Bruzzese Jean-Marie, Kingston Sharon, Zhao Yihong, DiMeglio John S, Céspedes Amarilis, George Maureen
School of Nursing, Columbia University, New York, New York.
Department of Psychology, Dickinson College, Carlisle, Pennsylvania.
J Adolesc Health. 2016 Nov;59(5):543-548. doi: 10.1016/j.jadohealth.2016.06.010. Epub 2016 Aug 9.
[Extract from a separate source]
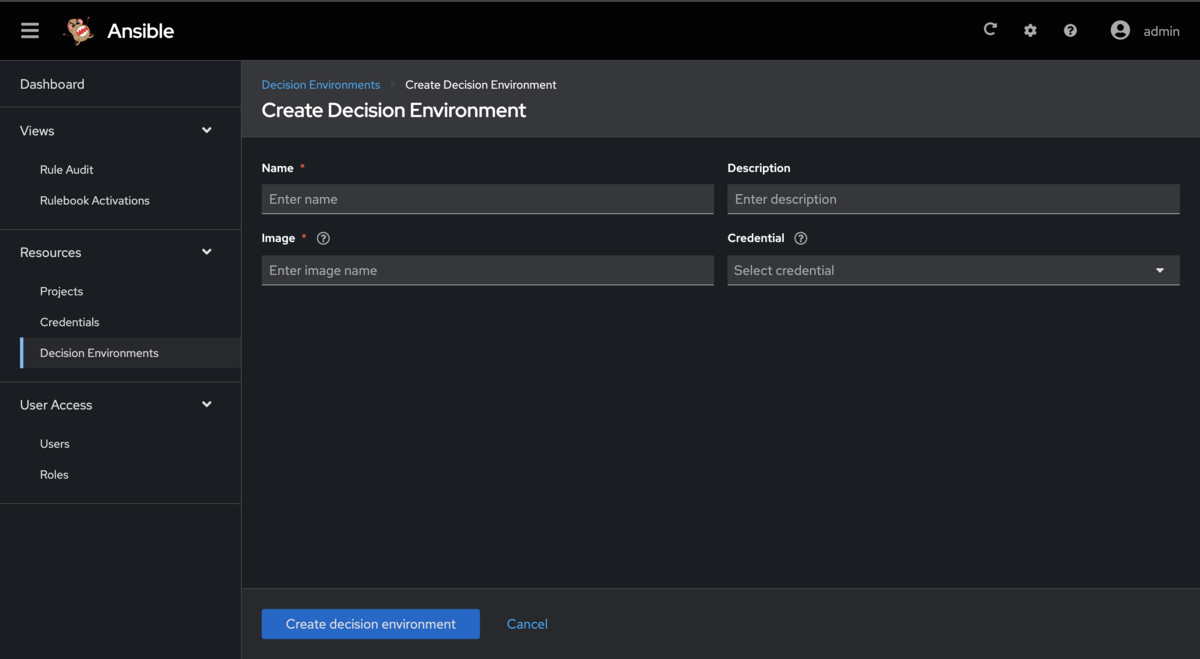The height and width of the screenshot is (659, 1200).
Task: Click the Create decision environment button
Action: tap(370, 624)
Adolescents are low users of medical care. Psychological factors and perceived reasons to not seek routine medical care may increase risk of nonuse by adolescents with undiagnosed asthma. This study tests if psychological factors were associated with seeing a medical provider for asthma-like symptoms; identifies adolescents' perceived reasons for not obtaining care; explores if psychological factors are associated with these perceptions; and explores if asthma severity moderates the relationships with psychological factors.
We analyzed cross-sectional data from a baseline assessment of 349 urban, primarily ethnic minority adolescents with moderate to severe asthma-like symptoms but no asthma diagnosis who were enrolled in a controlled trial.
The odds of seeing a provider for their asthma-like symptoms were significantly higher for those with asthma-related anxiety (odds ratio [OR]: 1.644; 95% confidence interval [CI]: 1.242-2.176) and depressive symptoms (OR: 1.031; 95% CI: 1.004-1.059). The most commonly endorsed reason for noncare included a characterization of symptoms as not serious, past medical visits not diagnosed as asthma, fear of diagnosis, busy lifestyles, and not wanting medication. Psychological factors were not related to the number of reasons or to most of the commonly endorsed reasons. Adolescents with more asthma-related anxiety were less likely to characterize their breathing problems as serious (OR = .0583; 95% CI: .424-.802) and were more likely to report busy lifestyles (OR = 1.593; 95% CI: 1.122-2.261).
Adolescent-perceived reasons for noncare were not pragmatic, but instead highlighted denial. Asthma-related anxiety was the most robust psychological factor associated with the decision to seek medical care.
青少年对医疗服务的利用率较低。心理因素以及未寻求常规医疗服务的感知原因可能会增加未被诊断出患有哮喘的青少年不使用医疗服务的风险。本研究旨在检验心理因素是否与因哮喘样症状就医有关;确定青少年未获得医疗服务的感知原因;探讨心理因素是否与这些认知有关;并探讨哮喘严重程度是否会调节与心理因素的关系。
我们分析了一项对照试验中349名城市青少年的基线评估横断面数据,这些青少年主要为少数民族,有中度至重度哮喘样症状但未被诊断出患有哮喘。
患有哮喘相关焦虑症的青少年因哮喘样症状就医的几率显著更高(优势比[OR]:1.644;95%置信区间[CI]:1.242 - 2.176),有抑郁症状的青少年也是如此(OR:1.031;95% CI:1.004 - 1.059)。最常被提及的未就医原因包括将症状描述为不严重、过去就医未被诊断为哮喘、害怕诊断、生活方式忙碌以及不想用药。心理因素与原因数量或大多数常被提及的原因无关。哮喘相关焦虑症较多的青少年将其呼吸问题描述为严重的可能性较小(OR = 0.58;95% CI:0.424 - 0.802),且更有可能报告生活方式忙碌(OR = 1.593;95% CI:1.122 - 2.261)。
青少年未就医的感知原因不切实际,而是突出了否认心理。哮喘相关焦虑是与寻求医疗服务决策相关的最有力心理因素。